Can Commercial Tenants Really Avoid Rent During the Pandemic Using the Frustration-of-Purpose Doctrine?
Recent decisions and the use of the frustration-of-purpose doctrine to absolve commercial tenants of their obligation to pay rent could signal headwinds for the New York commercial real-estate market—and the economy more generally
June 18, 2021 at 02:40 PM
7 minute read
For the last year, commercial tenants—including some big-name tenants like Hugo Boss, Christian Louboutin and Gap—have been arguing that their rent obligations should be eliminated or reduced during the pandemic under the frustration-of-purpose doctrine. While most courts have rejected these arguments, some recent decisions have come out in tenants' favor on this point. Some have applauded these latter decisions as providing much needed rent relief to struggling tenants, but these decisions and the use of the frustration-of-purpose doctrine to absolve commercial tenants of their obligation to pay rent could signal headwinds for the New York commercial real-estate market—and the economy more generally.

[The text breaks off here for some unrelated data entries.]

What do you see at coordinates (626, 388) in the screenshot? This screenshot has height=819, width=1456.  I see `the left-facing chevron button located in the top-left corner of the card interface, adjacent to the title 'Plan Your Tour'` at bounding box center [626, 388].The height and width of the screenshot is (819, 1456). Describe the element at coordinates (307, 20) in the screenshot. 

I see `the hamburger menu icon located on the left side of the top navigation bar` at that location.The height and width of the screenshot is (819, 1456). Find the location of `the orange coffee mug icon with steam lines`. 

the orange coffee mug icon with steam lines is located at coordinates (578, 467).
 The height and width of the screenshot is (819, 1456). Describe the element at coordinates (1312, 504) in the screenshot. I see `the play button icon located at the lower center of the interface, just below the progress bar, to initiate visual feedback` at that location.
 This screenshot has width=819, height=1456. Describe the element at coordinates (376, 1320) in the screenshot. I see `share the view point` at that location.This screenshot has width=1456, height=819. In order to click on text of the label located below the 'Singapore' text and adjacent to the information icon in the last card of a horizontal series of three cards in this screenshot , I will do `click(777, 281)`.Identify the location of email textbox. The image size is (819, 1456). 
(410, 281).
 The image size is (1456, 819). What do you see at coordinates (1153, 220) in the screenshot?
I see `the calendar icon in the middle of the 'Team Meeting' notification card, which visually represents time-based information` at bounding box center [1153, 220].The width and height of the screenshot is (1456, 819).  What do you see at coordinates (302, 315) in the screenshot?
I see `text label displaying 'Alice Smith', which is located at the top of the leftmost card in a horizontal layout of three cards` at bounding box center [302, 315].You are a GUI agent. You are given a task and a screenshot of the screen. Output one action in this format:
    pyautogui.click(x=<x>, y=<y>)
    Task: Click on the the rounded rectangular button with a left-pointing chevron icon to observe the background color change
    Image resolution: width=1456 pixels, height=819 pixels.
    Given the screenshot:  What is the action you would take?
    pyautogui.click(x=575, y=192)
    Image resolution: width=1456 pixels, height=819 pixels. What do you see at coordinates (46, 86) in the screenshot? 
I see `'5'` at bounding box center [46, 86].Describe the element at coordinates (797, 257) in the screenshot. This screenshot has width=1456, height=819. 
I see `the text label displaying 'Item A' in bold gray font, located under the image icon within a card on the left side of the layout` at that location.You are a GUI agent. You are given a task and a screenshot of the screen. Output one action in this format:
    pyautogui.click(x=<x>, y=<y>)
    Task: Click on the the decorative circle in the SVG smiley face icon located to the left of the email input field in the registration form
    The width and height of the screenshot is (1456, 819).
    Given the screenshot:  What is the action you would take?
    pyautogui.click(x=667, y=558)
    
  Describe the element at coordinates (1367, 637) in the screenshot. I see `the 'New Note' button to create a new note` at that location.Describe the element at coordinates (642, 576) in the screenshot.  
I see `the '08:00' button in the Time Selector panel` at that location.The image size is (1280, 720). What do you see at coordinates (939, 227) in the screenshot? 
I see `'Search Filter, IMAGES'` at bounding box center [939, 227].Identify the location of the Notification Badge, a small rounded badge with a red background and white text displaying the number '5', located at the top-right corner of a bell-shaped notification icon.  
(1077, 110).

How does the frustration-of-purpose doctrine apply to commercial leases in the COVID-19 era? The argument is simple. The frustration-of-purpose doctrine excuses a party's contractual performance when the underlying purpose of the contract is frustrated and the frustrated purpose is "'so completely the basis of the contract that, as both parties understood, without it, the transaction would have made little sense.'" Jack Kelly Partners v. Zegelstein, 140 A.D.3d 79, 85 (1st Dep't 2016) (citation omitted). So, as commercial tenants claim, when the government prohibits a tenant from using its space or limits the ways in which it may use that space (including through capacity limitations), the "purpose" of the lease—to use the space in the way contemplated by the lease and as desired by the tenant—is frustrated. In other words, the lease would have "made little sense" if the tenant could not meaningfully use the space it was leasing.
This argument has appeal, and is surprisingly intuitive. Indeed, last April, I initially suggested that this doctrine might work in commercial-leasing cases (though, as courts started to grapple with this issue, I later wrote that courts were generally rejecting this approach).